-- start of Supplied information --

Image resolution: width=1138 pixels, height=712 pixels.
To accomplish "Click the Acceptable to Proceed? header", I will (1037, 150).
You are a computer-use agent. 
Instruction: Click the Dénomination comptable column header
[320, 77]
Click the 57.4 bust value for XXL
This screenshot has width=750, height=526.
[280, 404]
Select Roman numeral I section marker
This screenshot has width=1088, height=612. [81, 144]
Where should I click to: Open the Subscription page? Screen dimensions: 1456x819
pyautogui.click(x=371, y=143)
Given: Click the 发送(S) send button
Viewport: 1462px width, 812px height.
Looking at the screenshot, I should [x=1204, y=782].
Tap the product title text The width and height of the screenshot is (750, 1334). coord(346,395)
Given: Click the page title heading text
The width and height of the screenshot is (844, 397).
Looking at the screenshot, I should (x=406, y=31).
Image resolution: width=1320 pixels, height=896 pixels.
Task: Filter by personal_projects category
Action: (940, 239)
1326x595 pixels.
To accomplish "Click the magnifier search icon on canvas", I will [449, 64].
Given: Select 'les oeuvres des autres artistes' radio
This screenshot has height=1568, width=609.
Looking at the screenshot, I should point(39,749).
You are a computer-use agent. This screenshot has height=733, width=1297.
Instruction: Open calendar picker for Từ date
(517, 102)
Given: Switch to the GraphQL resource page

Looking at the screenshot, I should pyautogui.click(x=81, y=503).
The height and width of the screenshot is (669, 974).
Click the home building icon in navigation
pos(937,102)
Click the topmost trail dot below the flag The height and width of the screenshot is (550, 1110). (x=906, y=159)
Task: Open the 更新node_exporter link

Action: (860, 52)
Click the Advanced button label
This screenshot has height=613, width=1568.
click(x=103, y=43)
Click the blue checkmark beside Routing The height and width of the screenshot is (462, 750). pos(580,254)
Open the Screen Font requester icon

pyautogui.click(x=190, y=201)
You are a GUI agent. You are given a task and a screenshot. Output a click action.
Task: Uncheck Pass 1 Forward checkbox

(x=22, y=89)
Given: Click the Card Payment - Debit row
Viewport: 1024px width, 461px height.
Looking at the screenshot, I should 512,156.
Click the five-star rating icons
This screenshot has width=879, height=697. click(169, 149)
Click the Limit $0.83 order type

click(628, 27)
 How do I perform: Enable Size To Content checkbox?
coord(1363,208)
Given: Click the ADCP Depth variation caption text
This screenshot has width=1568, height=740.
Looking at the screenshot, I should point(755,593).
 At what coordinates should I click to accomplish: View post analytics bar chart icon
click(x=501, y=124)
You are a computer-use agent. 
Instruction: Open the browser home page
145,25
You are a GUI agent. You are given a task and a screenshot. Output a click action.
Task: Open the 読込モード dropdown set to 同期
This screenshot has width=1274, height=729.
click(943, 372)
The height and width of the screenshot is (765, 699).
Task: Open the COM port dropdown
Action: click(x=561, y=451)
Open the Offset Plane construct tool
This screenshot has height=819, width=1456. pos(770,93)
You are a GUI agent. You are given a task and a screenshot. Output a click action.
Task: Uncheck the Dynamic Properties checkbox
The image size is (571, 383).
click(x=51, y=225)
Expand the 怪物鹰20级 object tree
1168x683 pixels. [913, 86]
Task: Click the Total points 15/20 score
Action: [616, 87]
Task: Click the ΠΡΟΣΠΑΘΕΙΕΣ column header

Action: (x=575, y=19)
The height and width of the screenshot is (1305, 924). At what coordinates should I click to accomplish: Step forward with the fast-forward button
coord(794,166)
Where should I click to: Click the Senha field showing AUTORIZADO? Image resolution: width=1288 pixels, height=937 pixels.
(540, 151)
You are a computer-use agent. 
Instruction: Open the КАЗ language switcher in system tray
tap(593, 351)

-- end of Supplied information --

> **Description of the task**:
Could you copy these items verbatim, keeping every line as it appears above?

> **Correct response**:
Image resolution: width=1138 pixels, height=712 pixels.
To accomplish "Click the Acceptable to Proceed? header", I will (1037, 150).
You are a computer-use agent. 
Instruction: Click the Dénomination comptable column header
[320, 77]
Click the 57.4 bust value for XXL
This screenshot has width=750, height=526.
[280, 404]
Select Roman numeral I section marker
This screenshot has width=1088, height=612. [81, 144]
Where should I click to: Open the Subscription page? Screen dimensions: 1456x819
pyautogui.click(x=371, y=143)
Given: Click the 发送(S) send button
Viewport: 1462px width, 812px height.
Looking at the screenshot, I should [x=1204, y=782].
Tap the product title text The width and height of the screenshot is (750, 1334). coord(346,395)
Given: Click the page title heading text
The width and height of the screenshot is (844, 397).
Looking at the screenshot, I should (x=406, y=31).
Image resolution: width=1320 pixels, height=896 pixels.
Task: Filter by personal_projects category
Action: (940, 239)
1326x595 pixels.
To accomplish "Click the magnifier search icon on canvas", I will [449, 64].
Given: Select 'les oeuvres des autres artistes' radio
This screenshot has height=1568, width=609.
Looking at the screenshot, I should point(39,749).
You are a computer-use agent. This screenshot has height=733, width=1297.
Instruction: Open calendar picker for Từ date
(517, 102)
Given: Switch to the GraphQL resource page

Looking at the screenshot, I should pyautogui.click(x=81, y=503).
The height and width of the screenshot is (669, 974).
Click the home building icon in navigation
pos(937,102)
Click the topmost trail dot below the flag The height and width of the screenshot is (550, 1110). (x=906, y=159)
Task: Open the 更新node_exporter link

Action: (860, 52)
Click the Advanced button label
This screenshot has height=613, width=1568.
click(x=103, y=43)
Click the blue checkmark beside Routing The height and width of the screenshot is (462, 750). pos(580,254)
Open the Screen Font requester icon

pyautogui.click(x=190, y=201)
You are a GUI agent. You are given a task and a screenshot. Output a click action.
Task: Uncheck Pass 1 Forward checkbox

(x=22, y=89)
Given: Click the Card Payment - Debit row
Viewport: 1024px width, 461px height.
Looking at the screenshot, I should 512,156.
Click the five-star rating icons
This screenshot has width=879, height=697. click(169, 149)
Click the Limit $0.83 order type

click(628, 27)
 How do I perform: Enable Size To Content checkbox?
coord(1363,208)
Given: Click the ADCP Depth variation caption text
This screenshot has width=1568, height=740.
Looking at the screenshot, I should point(755,593).
 At what coordinates should I click to accomplish: View post analytics bar chart icon
click(x=501, y=124)
You are a computer-use agent. 
Instruction: Open the browser home page
145,25
You are a GUI agent. You are given a task and a screenshot. Output a click action.
Task: Open the 読込モード dropdown set to 同期
This screenshot has width=1274, height=729.
click(943, 372)
The height and width of the screenshot is (765, 699).
Task: Open the COM port dropdown
Action: click(x=561, y=451)
Open the Offset Plane construct tool
This screenshot has height=819, width=1456. pos(770,93)
You are a GUI agent. You are given a task and a screenshot. Output a click action.
Task: Uncheck the Dynamic Properties checkbox
The image size is (571, 383).
click(x=51, y=225)
Expand the 怪物鹰20级 object tree
1168x683 pixels. [913, 86]
Task: Click the Total points 15/20 score
Action: [616, 87]
Task: Click the ΠΡΟΣΠΑΘΕΙΕΣ column header

Action: (x=575, y=19)
The height and width of the screenshot is (1305, 924). At what coordinates should I click to accomplish: Step forward with the fast-forward button
coord(794,166)
Where should I click to: Click the Senha field showing AUTORIZADO? Image resolution: width=1288 pixels, height=937 pixels.
(540, 151)
You are a computer-use agent. 
Instruction: Open the КАЗ language switcher in system tray
tap(593, 351)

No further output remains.